- _Problem description_: What you write should match, word for word, the lines from the one containing "Task: Click the Create Clip option" through the end of the data, with no pictures.

- _Records excerpted from a collection_:
•••••

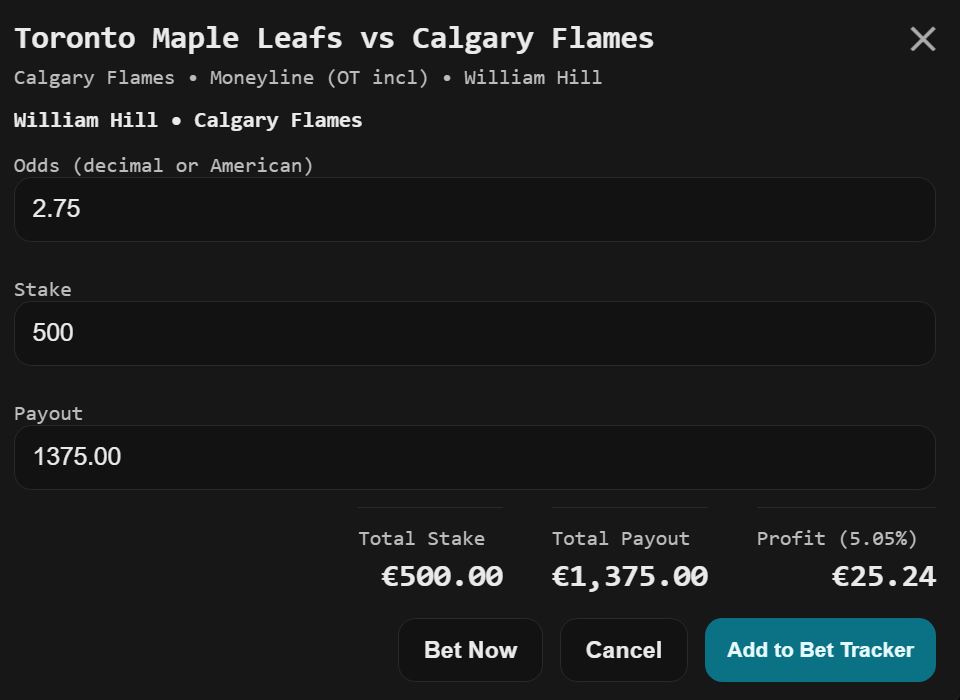Focus the Stake input field
This screenshot has height=700, width=960.
tap(474, 333)
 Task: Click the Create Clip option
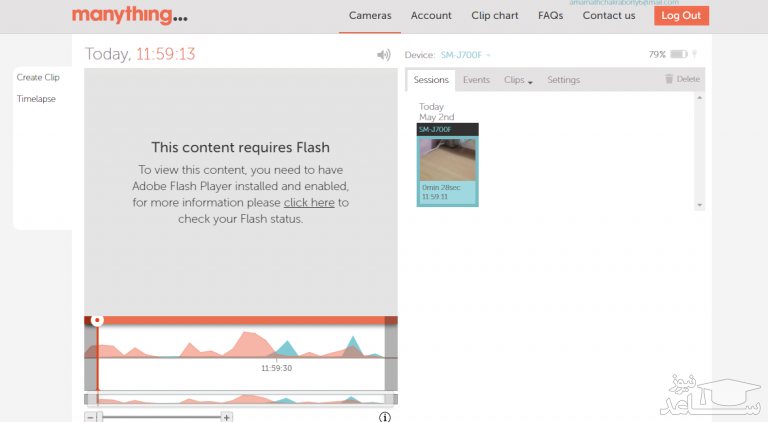pyautogui.click(x=38, y=77)
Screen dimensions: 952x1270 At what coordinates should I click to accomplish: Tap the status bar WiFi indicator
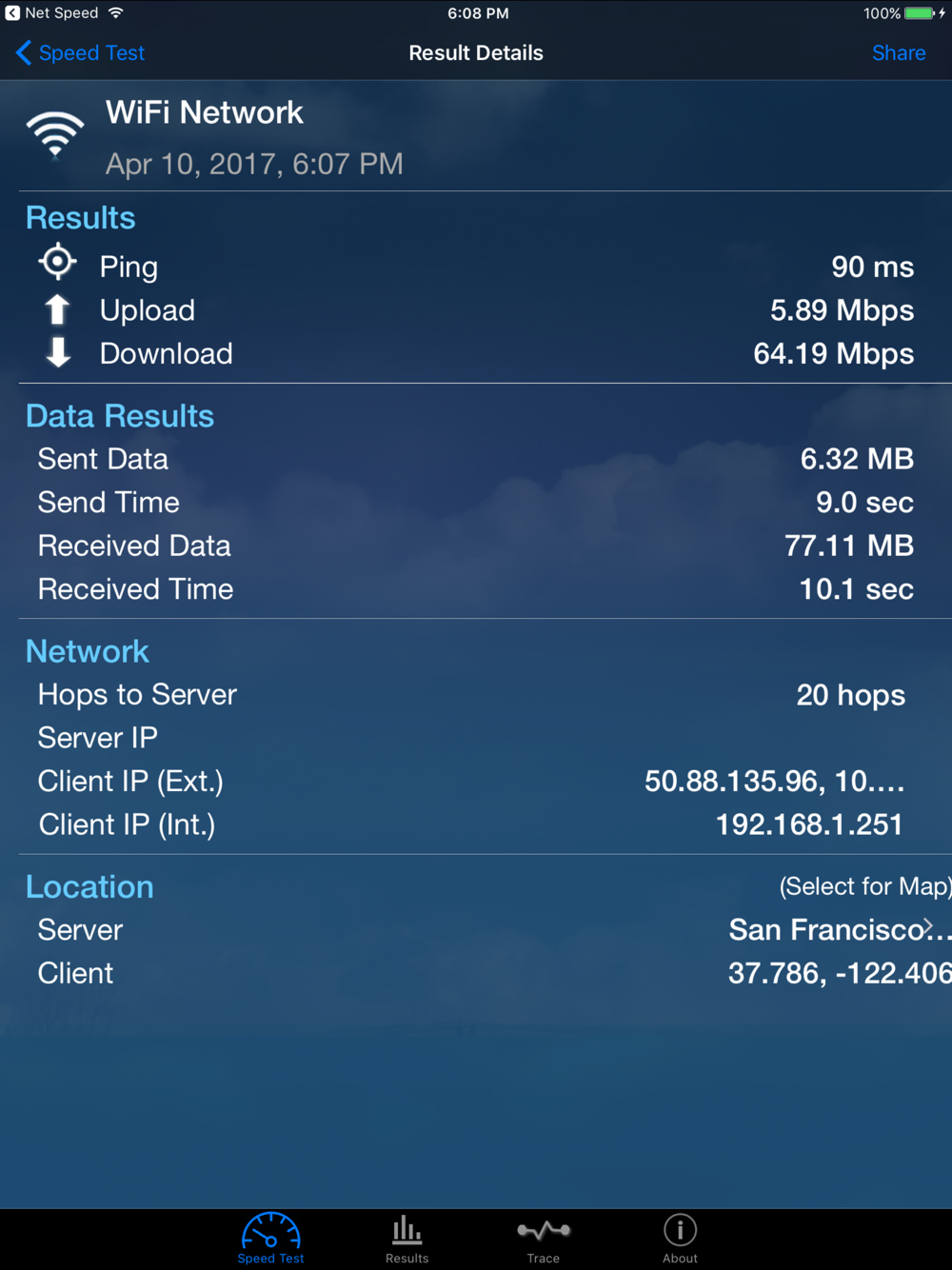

•••••

- _Exercise answer_:
 Task: Click the Create Clip option
pyautogui.click(x=38, y=77)
Screen dimensions: 952x1270 At what coordinates should I click to accomplish: Tap the status bar WiFi indicator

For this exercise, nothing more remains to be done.